Radiography is an X-ray-based technique. Initial film-based radiography used layered film cassettes to detect X-rays attenuated by absorption and scattering effects on the target tissue, depending on the tissue’s density, thickness, and composition. The film cassettes contain a screen consisting of a fluorescent coating, which emits light as X-rays pass through the tissue and interact with it. These rays then expose areas on the photographic layer of the cassette, which is developed by automated chemical photograph processing techniques. Thus radiography is a 2-D imaging technique. The development of computed radiography, and a phosphor-coated imaging plate (Moore, 1980), eliminated the use of films and allowed the production of digital radiographs. Once X-rays are captured on the plate it is then “read” using a helium- neon laser which emits lights. Emitted light is captured by a photomultiplier tube and a digital image is produced (Fig. 5.1). The main advantage of computed radiography over the initial film-based system is that the receptor may be erased and used repeatedly. Current radiographic imaging systems are purely digital, i.e., no cassette or plate is required. The X-rays are detected electronically and an image is produced by direct read-out detectors, making the technique faster and less costly. To produce live images fluoroscopy may also be employed, wherein X-rays are continuously detected by a fluorescing screen, which amplifies the signal and produces an image on a monitor (Korner et al., 2007).

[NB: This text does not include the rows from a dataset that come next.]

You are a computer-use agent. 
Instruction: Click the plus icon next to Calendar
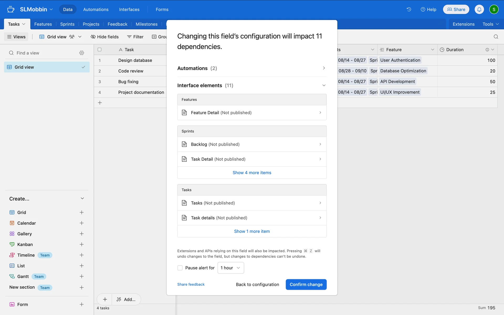82,223
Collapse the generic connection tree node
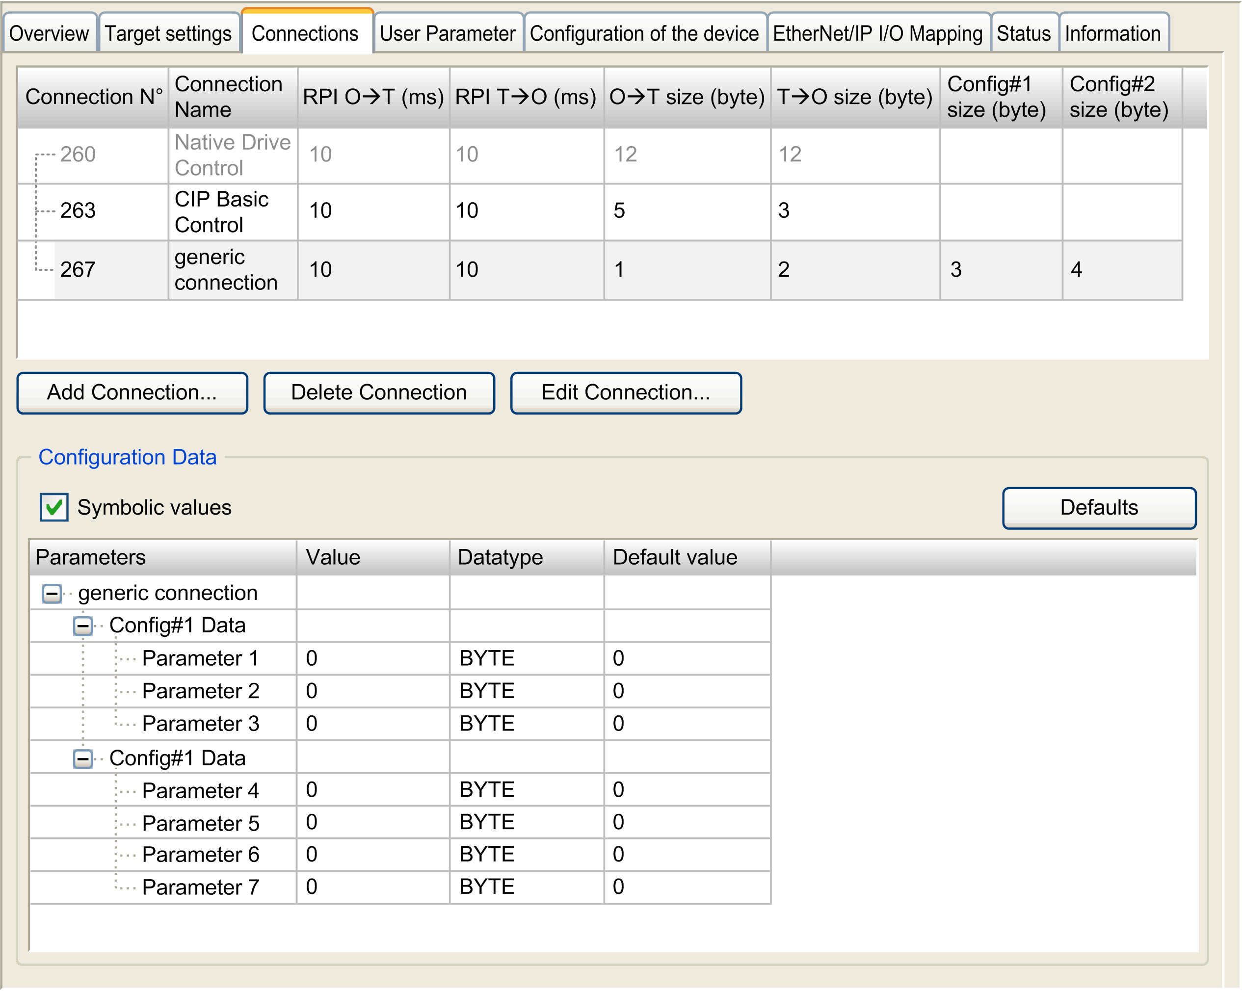 tap(52, 593)
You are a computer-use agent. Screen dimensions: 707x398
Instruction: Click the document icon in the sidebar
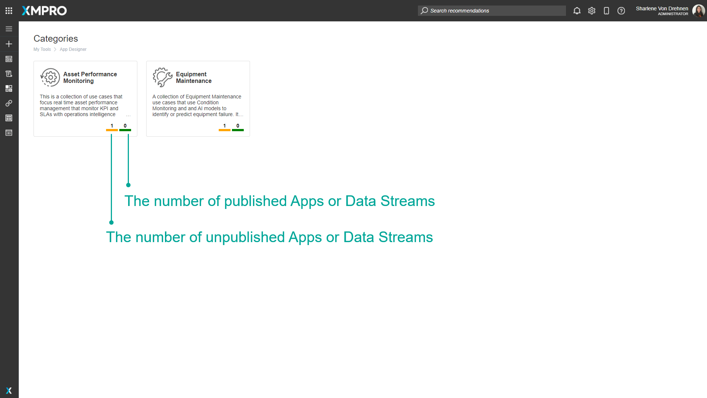click(9, 73)
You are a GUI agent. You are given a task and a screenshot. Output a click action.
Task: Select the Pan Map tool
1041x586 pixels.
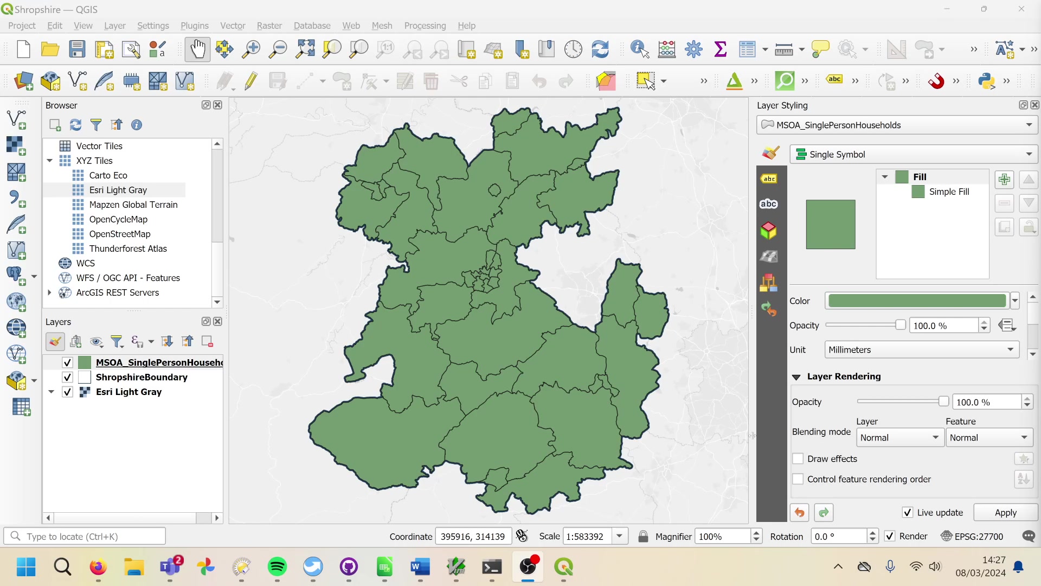pyautogui.click(x=197, y=49)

Images produced through radiography are black, white, and gray with everything appearing black where little of the X-ray beam is attenuated. Thus dense tissues, such as bone, appear white on the final image. With such high contrast, the availability of radiography, its cheap running costs, the speed at which a scan may be made, and the relatively simple equipment used, it remains a popular technique for examining bone damage and defects (Geusens et al., 2014). For the analysis of biomaterials and biomineralization, it is possible radiography may serve as an initial screening test for radio-dense areas but may be better coupled to more sensitive techniques, such as X-ray computed tomography (Wojtowicz et al., 2010; Seto et al., 2012). Furthermore, as an X-ray-based technique the ionizing radiation poses a health risk to patients and as such the X-ray beam and duration of test must be tightly controlled (Einstein et al., 2016).